Karena itu, menerima posisi Ukraina sebagai buffer state bukanlah sikap pasrah terhadap ketidakadilan, melainkan upaya rasional untuk meminimalkan kerusakan dan membuka ruang stabilitas yang lebih luas di Eropa Timur. Dalam dunia yang semakin multipolar dan cair, kepentingan yang lebih besar sering kali justru dijaga bukan melalui simbol kemenangan, tetapi melalui kompromi yang pahit namun dapat dipertahankan.

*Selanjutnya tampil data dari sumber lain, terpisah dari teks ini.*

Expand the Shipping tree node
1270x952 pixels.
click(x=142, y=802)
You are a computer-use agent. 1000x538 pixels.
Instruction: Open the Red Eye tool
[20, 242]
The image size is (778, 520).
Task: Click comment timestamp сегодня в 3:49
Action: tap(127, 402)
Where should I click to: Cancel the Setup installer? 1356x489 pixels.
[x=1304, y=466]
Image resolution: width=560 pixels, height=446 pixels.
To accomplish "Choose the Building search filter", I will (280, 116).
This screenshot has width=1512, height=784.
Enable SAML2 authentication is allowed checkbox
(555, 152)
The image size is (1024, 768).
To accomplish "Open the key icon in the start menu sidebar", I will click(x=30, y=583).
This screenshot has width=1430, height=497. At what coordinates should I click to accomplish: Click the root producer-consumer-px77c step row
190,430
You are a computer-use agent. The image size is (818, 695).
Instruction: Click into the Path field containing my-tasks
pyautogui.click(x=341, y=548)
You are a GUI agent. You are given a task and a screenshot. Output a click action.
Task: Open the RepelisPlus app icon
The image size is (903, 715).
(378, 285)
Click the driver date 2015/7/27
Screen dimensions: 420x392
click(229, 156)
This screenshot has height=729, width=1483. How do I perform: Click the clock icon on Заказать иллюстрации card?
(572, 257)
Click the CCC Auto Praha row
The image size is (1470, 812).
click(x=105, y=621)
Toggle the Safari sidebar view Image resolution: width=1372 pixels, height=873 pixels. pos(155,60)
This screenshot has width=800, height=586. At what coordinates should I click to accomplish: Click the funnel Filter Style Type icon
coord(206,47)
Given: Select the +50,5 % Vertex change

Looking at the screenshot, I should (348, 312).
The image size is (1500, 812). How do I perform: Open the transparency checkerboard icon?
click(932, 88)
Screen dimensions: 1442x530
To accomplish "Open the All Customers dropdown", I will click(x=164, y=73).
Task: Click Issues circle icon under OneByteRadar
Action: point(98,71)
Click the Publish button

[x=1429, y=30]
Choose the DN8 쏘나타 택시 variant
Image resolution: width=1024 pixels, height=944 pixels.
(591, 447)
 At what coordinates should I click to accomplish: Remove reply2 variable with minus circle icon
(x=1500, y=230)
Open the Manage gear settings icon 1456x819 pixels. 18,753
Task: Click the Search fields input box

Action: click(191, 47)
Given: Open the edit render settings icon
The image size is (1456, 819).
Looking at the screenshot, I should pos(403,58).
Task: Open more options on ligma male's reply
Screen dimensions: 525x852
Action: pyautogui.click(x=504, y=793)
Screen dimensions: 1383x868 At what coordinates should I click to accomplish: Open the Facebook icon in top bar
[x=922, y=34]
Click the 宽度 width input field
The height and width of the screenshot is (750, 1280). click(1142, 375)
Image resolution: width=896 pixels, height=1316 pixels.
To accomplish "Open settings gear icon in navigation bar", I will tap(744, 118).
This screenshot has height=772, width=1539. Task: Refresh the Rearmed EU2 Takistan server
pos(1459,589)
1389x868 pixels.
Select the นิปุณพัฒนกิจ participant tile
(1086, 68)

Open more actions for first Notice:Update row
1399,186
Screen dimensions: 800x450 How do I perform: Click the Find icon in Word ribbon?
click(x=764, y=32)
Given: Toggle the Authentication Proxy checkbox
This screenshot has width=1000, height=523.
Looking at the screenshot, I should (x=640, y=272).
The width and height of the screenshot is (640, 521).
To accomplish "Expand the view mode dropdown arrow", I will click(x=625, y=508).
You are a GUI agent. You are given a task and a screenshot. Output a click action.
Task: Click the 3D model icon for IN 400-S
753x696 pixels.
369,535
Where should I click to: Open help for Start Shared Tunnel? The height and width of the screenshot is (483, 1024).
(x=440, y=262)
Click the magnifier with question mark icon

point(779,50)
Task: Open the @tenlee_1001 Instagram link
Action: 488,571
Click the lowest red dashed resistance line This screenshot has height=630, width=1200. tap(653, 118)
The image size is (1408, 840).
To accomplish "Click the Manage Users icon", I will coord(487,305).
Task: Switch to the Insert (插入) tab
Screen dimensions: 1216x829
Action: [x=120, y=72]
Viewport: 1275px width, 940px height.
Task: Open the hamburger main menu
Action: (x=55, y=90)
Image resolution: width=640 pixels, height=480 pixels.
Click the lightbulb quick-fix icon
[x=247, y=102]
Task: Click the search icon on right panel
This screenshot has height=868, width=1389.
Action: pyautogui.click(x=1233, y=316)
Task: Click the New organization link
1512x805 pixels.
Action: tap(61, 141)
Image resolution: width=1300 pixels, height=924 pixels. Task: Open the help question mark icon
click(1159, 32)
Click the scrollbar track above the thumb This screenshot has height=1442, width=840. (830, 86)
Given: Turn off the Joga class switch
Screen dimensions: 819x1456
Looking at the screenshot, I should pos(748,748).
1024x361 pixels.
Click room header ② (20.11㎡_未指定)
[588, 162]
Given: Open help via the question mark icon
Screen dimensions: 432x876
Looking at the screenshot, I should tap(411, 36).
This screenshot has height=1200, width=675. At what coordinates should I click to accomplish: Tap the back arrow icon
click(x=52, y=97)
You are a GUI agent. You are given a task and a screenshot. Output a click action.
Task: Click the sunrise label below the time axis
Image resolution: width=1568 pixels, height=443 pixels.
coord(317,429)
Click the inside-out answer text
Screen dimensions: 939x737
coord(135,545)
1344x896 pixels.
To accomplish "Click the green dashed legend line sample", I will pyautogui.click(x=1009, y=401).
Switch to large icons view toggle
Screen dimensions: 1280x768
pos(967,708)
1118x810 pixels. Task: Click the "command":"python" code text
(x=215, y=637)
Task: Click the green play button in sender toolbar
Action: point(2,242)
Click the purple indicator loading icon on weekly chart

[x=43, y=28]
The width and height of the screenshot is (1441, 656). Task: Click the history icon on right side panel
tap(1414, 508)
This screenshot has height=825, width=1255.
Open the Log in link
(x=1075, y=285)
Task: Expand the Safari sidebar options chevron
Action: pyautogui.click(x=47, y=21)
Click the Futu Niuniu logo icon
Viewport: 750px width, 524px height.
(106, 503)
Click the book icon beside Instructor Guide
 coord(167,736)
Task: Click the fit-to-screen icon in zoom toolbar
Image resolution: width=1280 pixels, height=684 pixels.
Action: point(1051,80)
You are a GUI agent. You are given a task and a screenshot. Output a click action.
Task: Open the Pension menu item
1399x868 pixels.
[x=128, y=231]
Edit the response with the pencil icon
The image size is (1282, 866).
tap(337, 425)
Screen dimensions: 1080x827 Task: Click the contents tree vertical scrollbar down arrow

Jalan Realistis Menuju Perdamaian Eropa Timur
Jika perang Rusia–Ukraina ingin benar-benar diarahkan menuju penyelesaian, maka pendekatan yang dibutuhkan bukan lagi retorika kemenangan atau kekalahan, melainkan rekayasa stabilitas jangka panjang. Dalam konteks ini, kompromi yang tengah dibicarakan, termasuk kemungkinan Ukraina tidak bergabung dengan NATO, harus dibaca sebagai bagian dari upaya membangun arsitektur keamanan baru di Eropa Timur, bukan sebagai pengingkaran terhadap kedaulatan Ukraina. Justru sebaliknya, stabilitas kawasan hanya mungkin tercapai jika Ukraina tidak lagi dijadikan medan proksi bagi kontestasi kekuatan besar.
Langkah pertama yang paling rasional adalah menerima realitas geopolitik sebagai titik berangkat, bukan sebagai hambatan. Ukraina berada di persimpangan strategis antara Eropa dan Eurasia. Memaksakan keberpihakan militer yang eksklusif dalam ruang geografis seperti itu hanya akan mengundang reaksi keras dari pihak yang merasa terancam. Dalam kondisi demikian, netralitas aktif, dan bukan netralitas pasif, menjadi opsi yang lebih masuk akal. Ukraina dapat memperoleh jaminan keamanan melalui perjanjian bilateral atau multilateral yang fleksibel, tanpa terikat pada struktur aliansi yang membawa beban eskalasi.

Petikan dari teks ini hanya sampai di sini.